Required action —
Please extend the passage about Africa going a full year without a polio case, starting right after its final sentence.

Passage shown —
=====

Africa has achieved a huge milestone in global health by going a full year since reporting a case of polio, a disease the continent has been battling for years.
The poliomyelitis virus attacks the nervous system and can cause irreversible paralysis within hours of infection. Africa's goal of eradicating the disease has been in the offing for a while now, but cases of polio continued to be reported from somewhere across the continent, especially Nigeria, the one country where the virus had never been eradicated, even temporarily.
The last African case of polio was detected in Somalia on Aug. 11 of last year, but the last case in Nigeria was recorded on July 24, 2014, a situation which has given health workers a reason to cheer.
"This is a big success, but it's still fragile. There's always a worry that there could be an undetected case in a population you're not reaching," said Dr. Hamid Jafari, the initiative's World Health Organization (WHO) director, according to Today Online.

=====

Extracted material —
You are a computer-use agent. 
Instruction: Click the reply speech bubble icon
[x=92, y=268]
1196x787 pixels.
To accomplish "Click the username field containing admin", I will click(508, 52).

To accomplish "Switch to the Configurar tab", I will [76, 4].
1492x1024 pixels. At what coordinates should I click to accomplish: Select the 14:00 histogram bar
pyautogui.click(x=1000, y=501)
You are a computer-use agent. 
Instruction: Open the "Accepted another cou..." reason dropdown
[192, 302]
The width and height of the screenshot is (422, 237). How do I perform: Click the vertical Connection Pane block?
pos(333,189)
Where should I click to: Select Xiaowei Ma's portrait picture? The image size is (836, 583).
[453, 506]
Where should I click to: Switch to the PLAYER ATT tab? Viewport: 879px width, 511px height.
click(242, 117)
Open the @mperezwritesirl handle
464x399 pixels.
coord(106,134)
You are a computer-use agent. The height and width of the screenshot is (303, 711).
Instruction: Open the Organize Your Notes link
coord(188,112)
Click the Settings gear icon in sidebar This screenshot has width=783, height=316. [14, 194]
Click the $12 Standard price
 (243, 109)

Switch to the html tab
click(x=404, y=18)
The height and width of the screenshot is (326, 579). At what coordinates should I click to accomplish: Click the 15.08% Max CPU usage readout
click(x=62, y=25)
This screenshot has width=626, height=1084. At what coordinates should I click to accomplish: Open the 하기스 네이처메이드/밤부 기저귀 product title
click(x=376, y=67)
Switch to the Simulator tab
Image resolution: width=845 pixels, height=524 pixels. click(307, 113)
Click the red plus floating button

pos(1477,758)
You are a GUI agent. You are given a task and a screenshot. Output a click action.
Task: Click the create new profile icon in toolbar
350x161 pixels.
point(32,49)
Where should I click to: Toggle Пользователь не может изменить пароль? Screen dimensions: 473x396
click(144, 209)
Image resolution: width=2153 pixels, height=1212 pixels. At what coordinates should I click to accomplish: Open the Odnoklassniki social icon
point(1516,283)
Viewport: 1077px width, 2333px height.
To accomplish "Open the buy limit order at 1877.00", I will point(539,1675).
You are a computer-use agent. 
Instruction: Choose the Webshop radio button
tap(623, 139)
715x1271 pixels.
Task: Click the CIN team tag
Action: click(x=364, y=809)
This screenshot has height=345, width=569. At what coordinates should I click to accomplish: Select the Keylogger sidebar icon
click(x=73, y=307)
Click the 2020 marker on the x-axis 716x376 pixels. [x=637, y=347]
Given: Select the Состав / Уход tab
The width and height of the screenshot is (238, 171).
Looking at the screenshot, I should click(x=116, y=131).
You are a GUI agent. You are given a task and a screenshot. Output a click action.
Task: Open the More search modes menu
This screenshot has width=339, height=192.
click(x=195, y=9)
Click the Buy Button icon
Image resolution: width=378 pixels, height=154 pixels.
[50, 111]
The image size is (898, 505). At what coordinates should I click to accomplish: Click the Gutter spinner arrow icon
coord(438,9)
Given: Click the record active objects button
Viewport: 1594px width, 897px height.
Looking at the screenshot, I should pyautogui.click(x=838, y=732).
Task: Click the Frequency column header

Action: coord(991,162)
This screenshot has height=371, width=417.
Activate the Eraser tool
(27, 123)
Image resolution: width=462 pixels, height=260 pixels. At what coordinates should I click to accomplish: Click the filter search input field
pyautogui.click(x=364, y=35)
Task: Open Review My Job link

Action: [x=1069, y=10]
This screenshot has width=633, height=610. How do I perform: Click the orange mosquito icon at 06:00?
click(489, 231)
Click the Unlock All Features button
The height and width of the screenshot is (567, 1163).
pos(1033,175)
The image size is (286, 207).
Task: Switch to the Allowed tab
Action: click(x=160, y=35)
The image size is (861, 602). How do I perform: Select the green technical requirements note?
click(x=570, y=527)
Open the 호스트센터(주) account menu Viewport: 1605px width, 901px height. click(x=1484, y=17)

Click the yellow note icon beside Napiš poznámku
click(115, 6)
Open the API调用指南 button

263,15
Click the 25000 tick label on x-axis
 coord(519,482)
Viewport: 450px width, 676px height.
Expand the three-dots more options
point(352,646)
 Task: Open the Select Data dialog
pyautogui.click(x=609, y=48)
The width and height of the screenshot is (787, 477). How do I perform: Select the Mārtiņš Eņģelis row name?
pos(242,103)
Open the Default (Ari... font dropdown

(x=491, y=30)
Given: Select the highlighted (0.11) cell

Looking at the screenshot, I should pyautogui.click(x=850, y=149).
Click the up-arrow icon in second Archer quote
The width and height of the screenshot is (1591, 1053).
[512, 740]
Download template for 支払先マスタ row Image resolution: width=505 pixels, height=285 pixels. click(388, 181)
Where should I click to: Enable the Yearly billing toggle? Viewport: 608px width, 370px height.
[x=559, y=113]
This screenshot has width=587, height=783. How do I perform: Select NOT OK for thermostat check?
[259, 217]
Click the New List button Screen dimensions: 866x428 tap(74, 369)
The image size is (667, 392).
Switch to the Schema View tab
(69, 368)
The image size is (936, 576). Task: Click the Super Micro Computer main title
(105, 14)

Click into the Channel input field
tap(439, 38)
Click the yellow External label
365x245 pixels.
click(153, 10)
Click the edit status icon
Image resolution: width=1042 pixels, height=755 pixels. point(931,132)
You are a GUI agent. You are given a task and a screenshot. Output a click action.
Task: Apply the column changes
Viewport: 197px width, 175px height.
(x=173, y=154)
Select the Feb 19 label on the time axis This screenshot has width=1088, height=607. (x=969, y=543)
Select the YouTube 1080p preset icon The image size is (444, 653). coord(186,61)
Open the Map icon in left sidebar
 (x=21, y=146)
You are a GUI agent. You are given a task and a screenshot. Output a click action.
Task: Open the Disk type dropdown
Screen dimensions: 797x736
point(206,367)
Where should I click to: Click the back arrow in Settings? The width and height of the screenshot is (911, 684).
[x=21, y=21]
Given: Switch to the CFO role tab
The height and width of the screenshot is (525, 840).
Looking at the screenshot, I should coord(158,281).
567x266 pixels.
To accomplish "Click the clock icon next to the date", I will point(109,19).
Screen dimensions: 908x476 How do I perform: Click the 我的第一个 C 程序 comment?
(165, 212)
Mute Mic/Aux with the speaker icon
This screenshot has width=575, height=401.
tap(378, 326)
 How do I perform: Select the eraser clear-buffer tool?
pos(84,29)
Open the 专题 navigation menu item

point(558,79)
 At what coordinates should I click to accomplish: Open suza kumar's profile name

=====

Answer to the exercise —
Nigeria celebrated its polio-free year on July 25 with a modest tree-planting ceremony in which Muhammadu Buhari, the country's new president, was photographed putting vaccine drops into the mouth of his infant granddaughter. The campaign was subdued because it "did not want to send out the wrong message to political officeholders and donors that polio has been eradicated," said Dr. Faisal Shuaib, a Health Ministry official, The New York Times reported.
Apart from battling polio, many nations of the continent have been fighting Islamist militant groups al-Shabaab and Boko Haram. Experts are worried that vaccines will not reach children displaced by conflict, according to The Guardian.
"I just hope Boko Haram will not be the achilles heel of our work. Unless we get rid of the insurgency, we cannot be sure we will eradicate polio," said Oyewale Tomori, professor of virology at the Nigerian Academy of Science, who has dedicated four decades of his life to polio research.